==== Given records ====
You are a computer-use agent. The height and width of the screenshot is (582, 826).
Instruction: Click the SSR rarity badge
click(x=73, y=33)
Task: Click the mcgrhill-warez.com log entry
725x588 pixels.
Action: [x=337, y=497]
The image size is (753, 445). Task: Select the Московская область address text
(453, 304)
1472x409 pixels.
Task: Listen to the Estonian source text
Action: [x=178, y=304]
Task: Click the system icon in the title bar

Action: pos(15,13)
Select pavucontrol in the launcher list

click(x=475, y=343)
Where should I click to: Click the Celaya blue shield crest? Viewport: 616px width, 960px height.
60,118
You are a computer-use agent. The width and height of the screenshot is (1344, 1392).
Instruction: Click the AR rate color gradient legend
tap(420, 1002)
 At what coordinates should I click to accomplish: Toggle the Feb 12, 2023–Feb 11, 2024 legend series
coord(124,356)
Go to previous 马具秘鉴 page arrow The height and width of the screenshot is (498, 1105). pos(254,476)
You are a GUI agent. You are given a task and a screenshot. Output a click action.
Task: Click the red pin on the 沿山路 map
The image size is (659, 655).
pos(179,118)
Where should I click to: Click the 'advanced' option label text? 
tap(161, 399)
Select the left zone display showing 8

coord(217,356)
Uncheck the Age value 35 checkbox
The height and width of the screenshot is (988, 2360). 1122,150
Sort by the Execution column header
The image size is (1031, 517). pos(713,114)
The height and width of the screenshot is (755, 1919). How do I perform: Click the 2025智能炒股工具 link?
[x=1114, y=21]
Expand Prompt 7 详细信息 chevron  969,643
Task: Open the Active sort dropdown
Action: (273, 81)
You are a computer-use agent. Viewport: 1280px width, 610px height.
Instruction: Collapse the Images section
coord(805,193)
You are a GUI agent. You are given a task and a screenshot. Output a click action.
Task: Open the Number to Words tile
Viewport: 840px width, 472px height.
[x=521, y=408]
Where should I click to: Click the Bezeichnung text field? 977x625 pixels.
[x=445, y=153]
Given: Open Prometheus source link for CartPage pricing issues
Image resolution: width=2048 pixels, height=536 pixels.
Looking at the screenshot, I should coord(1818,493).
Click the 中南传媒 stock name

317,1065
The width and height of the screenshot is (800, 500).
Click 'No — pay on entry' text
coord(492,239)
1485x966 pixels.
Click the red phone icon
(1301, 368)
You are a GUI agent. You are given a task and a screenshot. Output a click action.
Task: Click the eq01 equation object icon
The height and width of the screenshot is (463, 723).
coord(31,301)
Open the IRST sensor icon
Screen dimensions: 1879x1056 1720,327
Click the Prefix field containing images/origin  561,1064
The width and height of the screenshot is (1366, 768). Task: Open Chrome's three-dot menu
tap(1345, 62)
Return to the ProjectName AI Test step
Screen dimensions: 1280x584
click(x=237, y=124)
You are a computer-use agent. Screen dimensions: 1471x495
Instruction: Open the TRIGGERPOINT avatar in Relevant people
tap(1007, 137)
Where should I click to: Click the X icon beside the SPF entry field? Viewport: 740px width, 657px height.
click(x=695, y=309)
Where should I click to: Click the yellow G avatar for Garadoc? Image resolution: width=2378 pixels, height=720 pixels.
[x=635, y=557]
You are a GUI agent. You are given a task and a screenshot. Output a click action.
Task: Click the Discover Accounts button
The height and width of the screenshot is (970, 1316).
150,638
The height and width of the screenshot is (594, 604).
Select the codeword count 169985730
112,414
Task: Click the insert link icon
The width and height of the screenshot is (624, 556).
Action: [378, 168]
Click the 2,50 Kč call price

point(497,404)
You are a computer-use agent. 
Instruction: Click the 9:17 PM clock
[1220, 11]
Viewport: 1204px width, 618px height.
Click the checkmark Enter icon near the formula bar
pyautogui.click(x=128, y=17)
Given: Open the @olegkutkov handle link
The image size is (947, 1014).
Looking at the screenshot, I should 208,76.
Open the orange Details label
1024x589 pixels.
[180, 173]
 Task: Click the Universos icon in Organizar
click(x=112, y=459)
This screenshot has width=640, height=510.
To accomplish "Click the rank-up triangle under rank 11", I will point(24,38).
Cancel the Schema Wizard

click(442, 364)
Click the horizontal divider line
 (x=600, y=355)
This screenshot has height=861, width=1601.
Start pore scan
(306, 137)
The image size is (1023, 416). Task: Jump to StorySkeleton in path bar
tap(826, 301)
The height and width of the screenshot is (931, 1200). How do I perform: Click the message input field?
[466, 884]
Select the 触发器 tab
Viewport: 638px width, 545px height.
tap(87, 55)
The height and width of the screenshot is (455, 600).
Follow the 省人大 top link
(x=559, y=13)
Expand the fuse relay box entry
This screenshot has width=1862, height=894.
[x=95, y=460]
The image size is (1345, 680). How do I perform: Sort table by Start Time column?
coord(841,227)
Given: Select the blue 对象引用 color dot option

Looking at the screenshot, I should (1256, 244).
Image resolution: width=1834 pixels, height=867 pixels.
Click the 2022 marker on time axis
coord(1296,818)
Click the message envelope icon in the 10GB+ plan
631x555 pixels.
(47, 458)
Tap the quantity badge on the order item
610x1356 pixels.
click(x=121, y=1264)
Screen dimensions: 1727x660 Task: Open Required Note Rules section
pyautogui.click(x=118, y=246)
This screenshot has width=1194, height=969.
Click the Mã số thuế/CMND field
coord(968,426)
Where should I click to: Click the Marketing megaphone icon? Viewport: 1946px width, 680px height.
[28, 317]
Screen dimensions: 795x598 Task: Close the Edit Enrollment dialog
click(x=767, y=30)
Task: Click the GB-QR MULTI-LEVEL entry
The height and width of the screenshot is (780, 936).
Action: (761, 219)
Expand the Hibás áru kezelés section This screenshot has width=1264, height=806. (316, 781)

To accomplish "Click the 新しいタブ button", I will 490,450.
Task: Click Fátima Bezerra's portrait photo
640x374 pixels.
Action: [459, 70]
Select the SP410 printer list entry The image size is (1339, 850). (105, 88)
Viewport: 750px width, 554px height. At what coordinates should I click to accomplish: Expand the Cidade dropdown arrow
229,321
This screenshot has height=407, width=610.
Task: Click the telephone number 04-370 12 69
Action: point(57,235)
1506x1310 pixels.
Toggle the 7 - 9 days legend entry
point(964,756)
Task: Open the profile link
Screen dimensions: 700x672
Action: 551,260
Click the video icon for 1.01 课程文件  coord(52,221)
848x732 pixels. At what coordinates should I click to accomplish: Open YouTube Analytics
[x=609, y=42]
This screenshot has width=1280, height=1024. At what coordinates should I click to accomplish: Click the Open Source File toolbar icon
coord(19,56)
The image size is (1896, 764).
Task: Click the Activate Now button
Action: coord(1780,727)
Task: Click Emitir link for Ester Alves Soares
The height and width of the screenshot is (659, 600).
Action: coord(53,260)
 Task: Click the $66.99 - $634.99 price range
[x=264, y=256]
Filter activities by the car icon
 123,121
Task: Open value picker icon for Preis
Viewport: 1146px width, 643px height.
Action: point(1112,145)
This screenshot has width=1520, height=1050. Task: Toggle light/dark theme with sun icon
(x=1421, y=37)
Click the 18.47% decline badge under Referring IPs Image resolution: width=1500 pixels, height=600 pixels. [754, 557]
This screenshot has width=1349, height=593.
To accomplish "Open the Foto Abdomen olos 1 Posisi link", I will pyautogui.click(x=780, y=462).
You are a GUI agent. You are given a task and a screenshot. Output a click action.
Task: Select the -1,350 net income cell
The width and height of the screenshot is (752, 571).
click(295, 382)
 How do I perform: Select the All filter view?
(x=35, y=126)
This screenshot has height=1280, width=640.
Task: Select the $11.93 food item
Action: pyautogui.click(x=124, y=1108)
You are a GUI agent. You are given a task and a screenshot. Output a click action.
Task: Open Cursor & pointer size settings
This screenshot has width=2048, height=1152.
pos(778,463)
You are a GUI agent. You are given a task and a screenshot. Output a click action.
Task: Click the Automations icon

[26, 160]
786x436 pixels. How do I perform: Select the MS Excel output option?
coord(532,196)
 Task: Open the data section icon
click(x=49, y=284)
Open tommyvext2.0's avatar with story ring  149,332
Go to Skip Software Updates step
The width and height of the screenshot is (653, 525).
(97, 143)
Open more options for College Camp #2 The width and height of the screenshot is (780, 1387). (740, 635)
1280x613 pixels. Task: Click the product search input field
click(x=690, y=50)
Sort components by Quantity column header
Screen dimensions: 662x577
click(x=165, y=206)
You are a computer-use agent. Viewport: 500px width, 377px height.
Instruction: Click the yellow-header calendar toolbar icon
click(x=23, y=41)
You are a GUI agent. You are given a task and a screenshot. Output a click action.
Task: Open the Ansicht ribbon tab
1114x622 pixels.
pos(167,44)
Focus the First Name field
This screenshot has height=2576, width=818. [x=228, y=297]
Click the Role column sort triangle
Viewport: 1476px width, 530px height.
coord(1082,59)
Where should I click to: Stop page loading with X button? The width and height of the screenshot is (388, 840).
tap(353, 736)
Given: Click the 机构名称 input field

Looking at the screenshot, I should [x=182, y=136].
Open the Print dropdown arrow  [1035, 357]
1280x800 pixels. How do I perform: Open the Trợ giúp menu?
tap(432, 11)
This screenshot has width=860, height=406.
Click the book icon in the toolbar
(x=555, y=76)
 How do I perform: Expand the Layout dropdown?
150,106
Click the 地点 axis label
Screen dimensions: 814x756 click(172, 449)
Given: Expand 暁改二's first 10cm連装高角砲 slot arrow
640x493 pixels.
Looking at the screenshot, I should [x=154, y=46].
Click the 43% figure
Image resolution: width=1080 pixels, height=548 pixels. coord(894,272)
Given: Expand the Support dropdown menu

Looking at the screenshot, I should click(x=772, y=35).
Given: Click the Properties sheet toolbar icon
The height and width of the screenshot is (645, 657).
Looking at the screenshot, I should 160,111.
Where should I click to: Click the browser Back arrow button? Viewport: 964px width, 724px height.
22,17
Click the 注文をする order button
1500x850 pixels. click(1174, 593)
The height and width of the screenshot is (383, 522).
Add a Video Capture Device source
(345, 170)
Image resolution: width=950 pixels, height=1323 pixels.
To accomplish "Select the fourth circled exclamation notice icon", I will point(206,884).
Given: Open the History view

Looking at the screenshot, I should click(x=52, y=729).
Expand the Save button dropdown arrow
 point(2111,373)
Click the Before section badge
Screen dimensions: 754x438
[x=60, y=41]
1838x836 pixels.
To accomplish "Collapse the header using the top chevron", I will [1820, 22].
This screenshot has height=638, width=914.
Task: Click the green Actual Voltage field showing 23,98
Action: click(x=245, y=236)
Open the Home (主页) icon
====
Retype only the stretch of lines above starting at the one with "Expand the fuse relay box entry" and stopping at the one with "Task: Open the profile link", exactly as written, with both kept.

Solution to this exercise.
Expand the fuse relay box entry
This screenshot has width=1862, height=894.
[x=95, y=460]
The image size is (1345, 680). How do I perform: Sort table by Start Time column?
coord(841,227)
Given: Select the blue 对象引用 color dot option

Looking at the screenshot, I should (1256, 244).
Image resolution: width=1834 pixels, height=867 pixels.
Click the 2022 marker on time axis
coord(1296,818)
Click the message envelope icon in the 10GB+ plan
631x555 pixels.
(47, 458)
Tap the quantity badge on the order item
610x1356 pixels.
click(x=121, y=1264)
Screen dimensions: 1727x660 Task: Open Required Note Rules section
pyautogui.click(x=118, y=246)
This screenshot has width=1194, height=969.
Click the Mã số thuế/CMND field
coord(968,426)
Where should I click to: Click the Marketing megaphone icon? Viewport: 1946px width, 680px height.
[28, 317]
Screen dimensions: 795x598 Task: Close the Edit Enrollment dialog
click(x=767, y=30)
Task: Click the GB-QR MULTI-LEVEL entry
The height and width of the screenshot is (780, 936).
Action: (761, 219)
Expand the Hibás áru kezelés section This screenshot has width=1264, height=806. (316, 781)

To accomplish "Click the 新しいタブ button", I will 490,450.
Task: Click Fátima Bezerra's portrait photo
640x374 pixels.
Action: [459, 70]
Select the SP410 printer list entry The image size is (1339, 850). (105, 88)
Viewport: 750px width, 554px height. At what coordinates should I click to accomplish: Expand the Cidade dropdown arrow
229,321
This screenshot has height=407, width=610.
Task: Click the telephone number 04-370 12 69
Action: point(57,235)
1506x1310 pixels.
Toggle the 7 - 9 days legend entry
point(964,756)
Task: Open the profile link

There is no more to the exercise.